• **TRY IT**:
Your copy should contain exactly the lines from the one that holds "Screen dimensions: 1130x650" through the end of the material, reproduced as written, with no pictures.

[RECORDS PROVIDED]

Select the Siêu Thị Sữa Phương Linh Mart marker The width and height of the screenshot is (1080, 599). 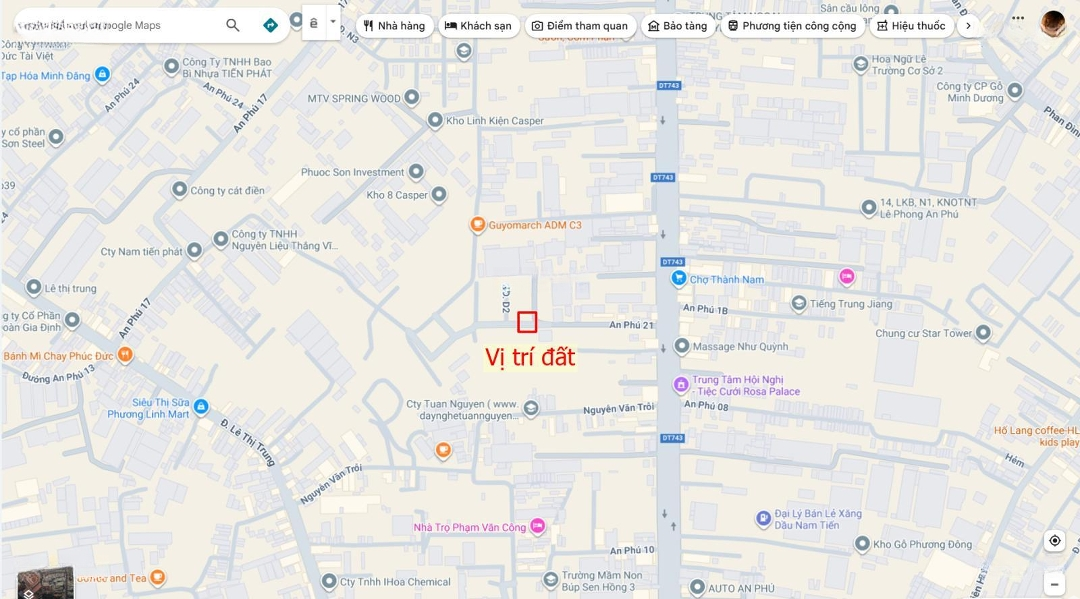click(x=201, y=406)
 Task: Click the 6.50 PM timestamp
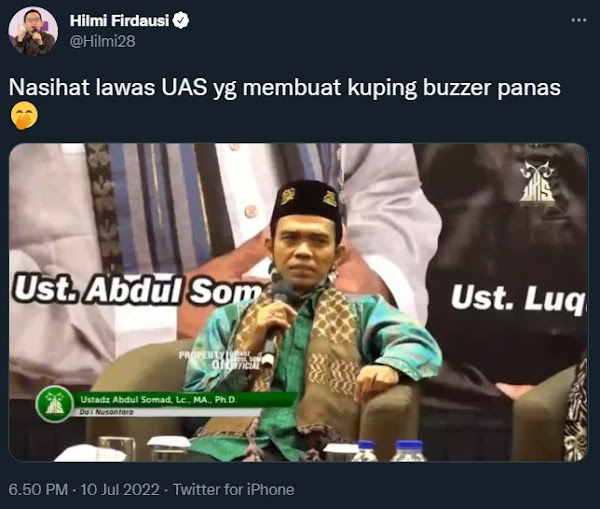coord(38,489)
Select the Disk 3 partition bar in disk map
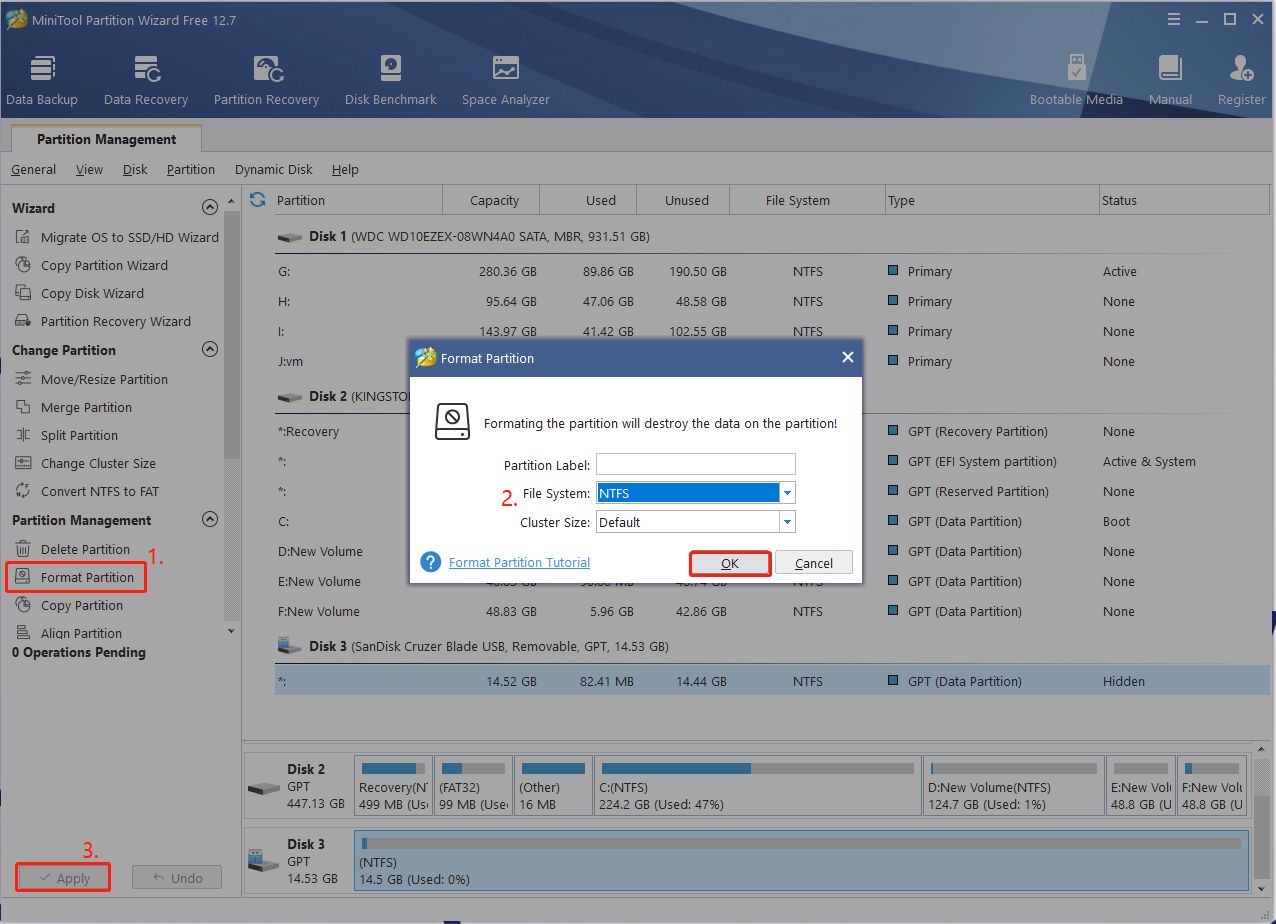Image resolution: width=1276 pixels, height=924 pixels. point(800,859)
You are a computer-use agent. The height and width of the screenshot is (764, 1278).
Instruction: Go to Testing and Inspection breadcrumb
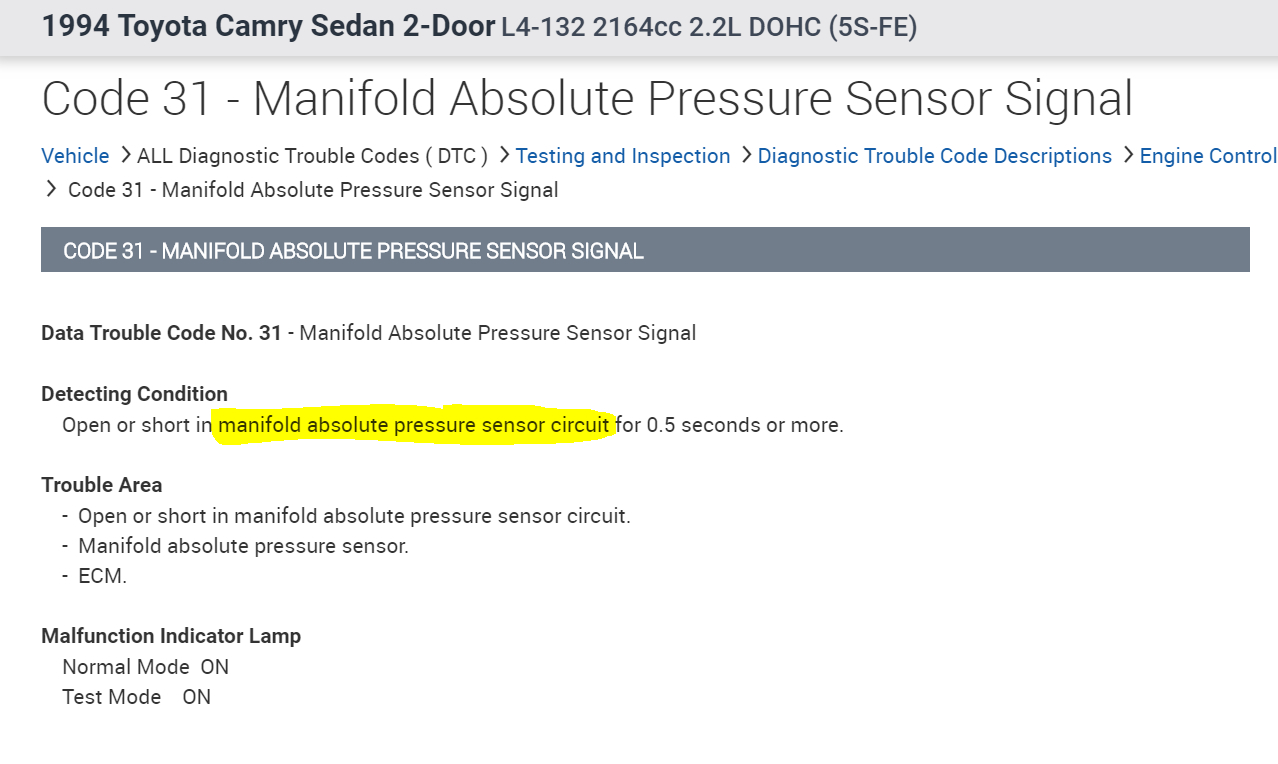coord(623,156)
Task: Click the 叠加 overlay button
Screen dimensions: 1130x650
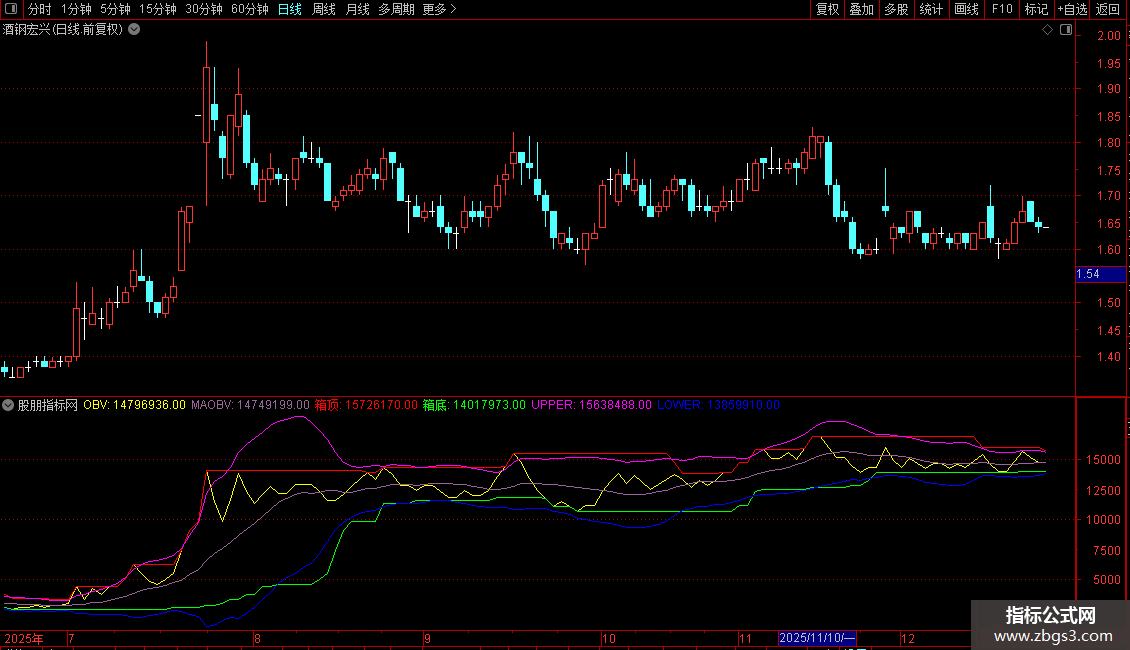Action: pos(861,10)
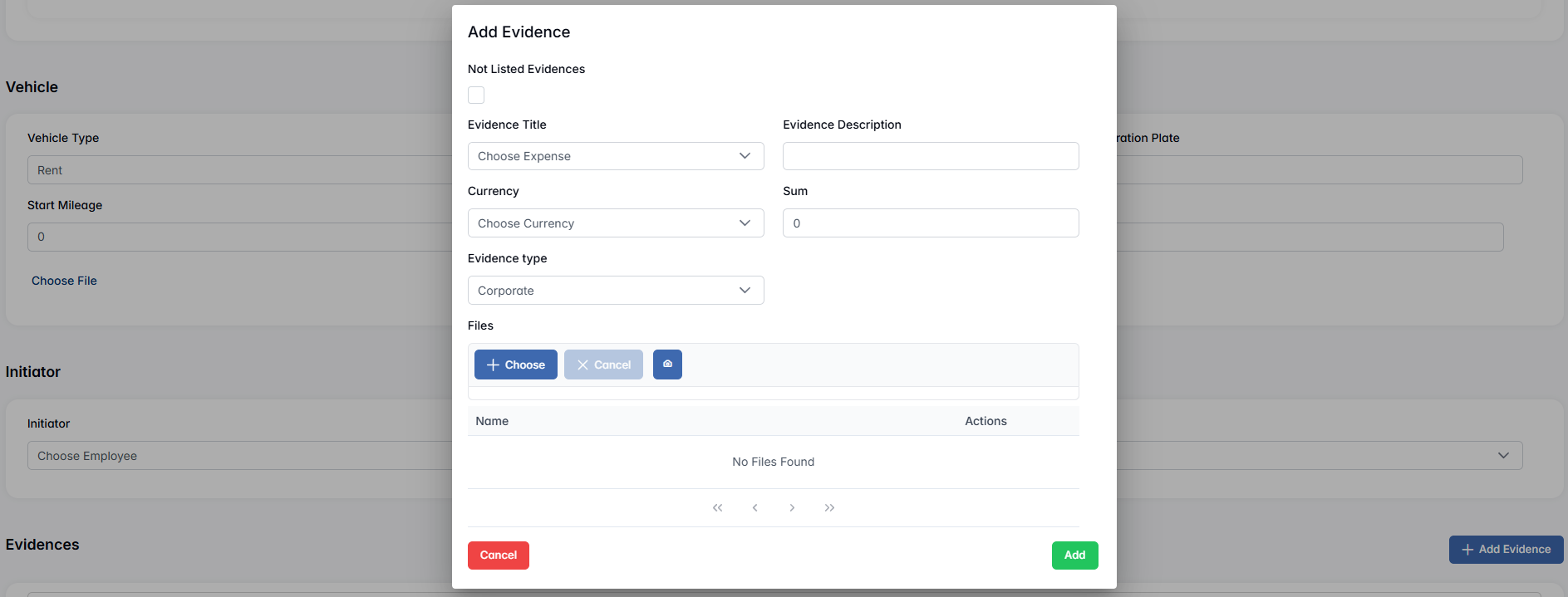Expand the Choose Currency dropdown
Viewport: 1568px width, 597px height.
pyautogui.click(x=615, y=223)
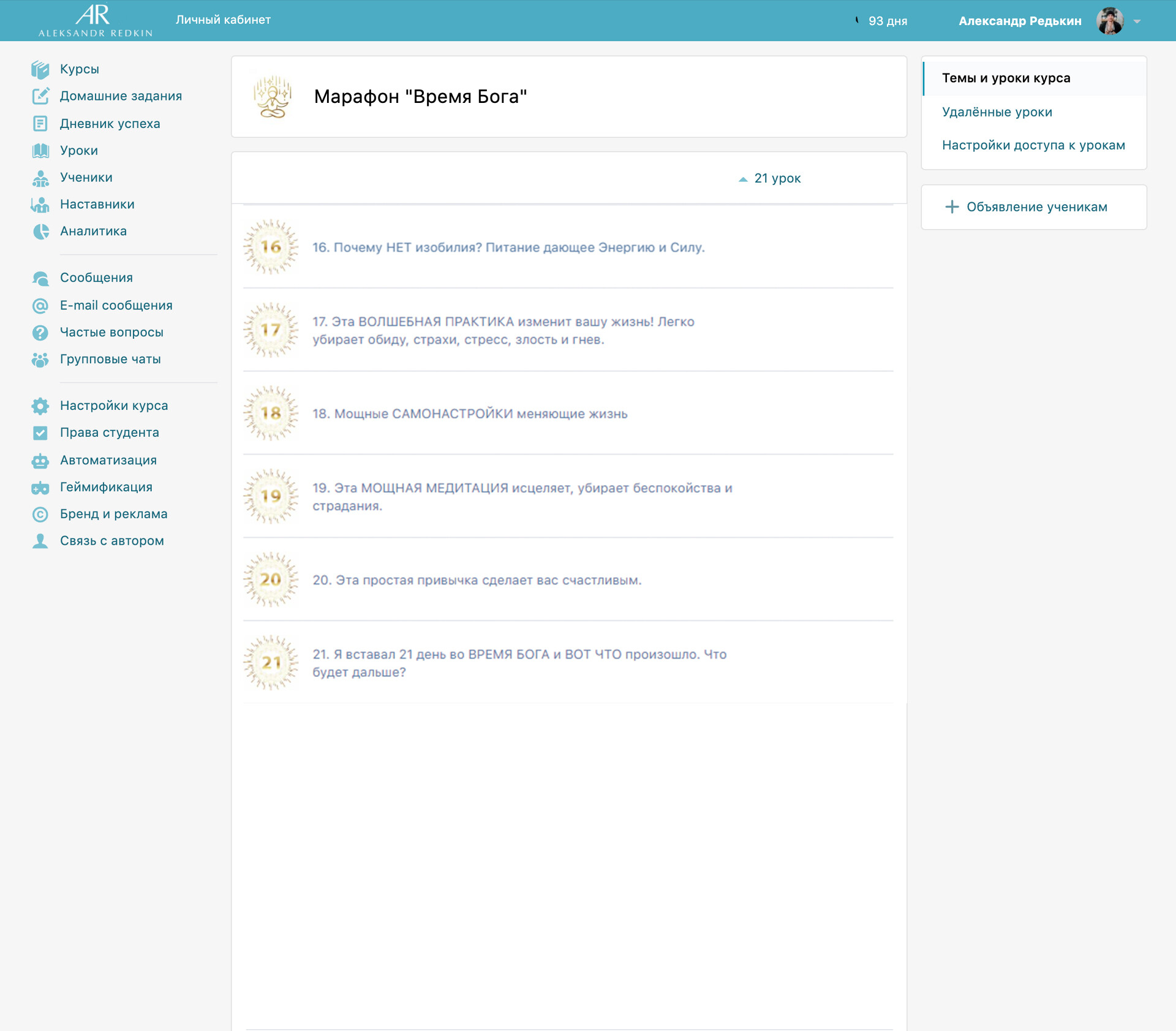This screenshot has height=1031, width=1176.
Task: Collapse the 21 урок lessons list
Action: tap(770, 178)
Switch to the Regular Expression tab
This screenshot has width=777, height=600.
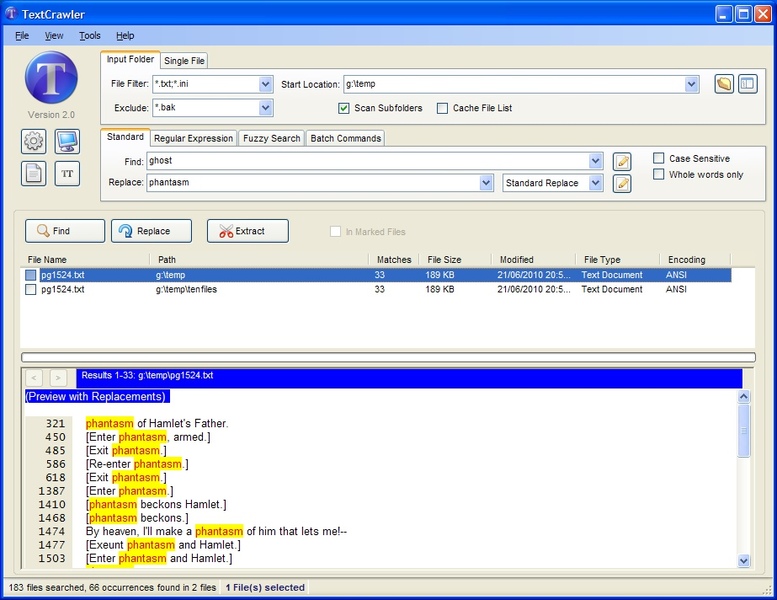[193, 138]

[/RECORDS PROVIDED]

• **OUTPUT**:
Screen dimensions: 1130x650
Action: pos(861,10)
Expand the Choose Currency dropdown
Viewport: 1568px width, 597px height.
pyautogui.click(x=615, y=223)
This screenshot has height=1031, width=1176.
Task: Collapse the 21 урок lessons list
Action: tap(770, 178)
Switch to the Regular Expression tab
This screenshot has width=777, height=600.
[193, 138]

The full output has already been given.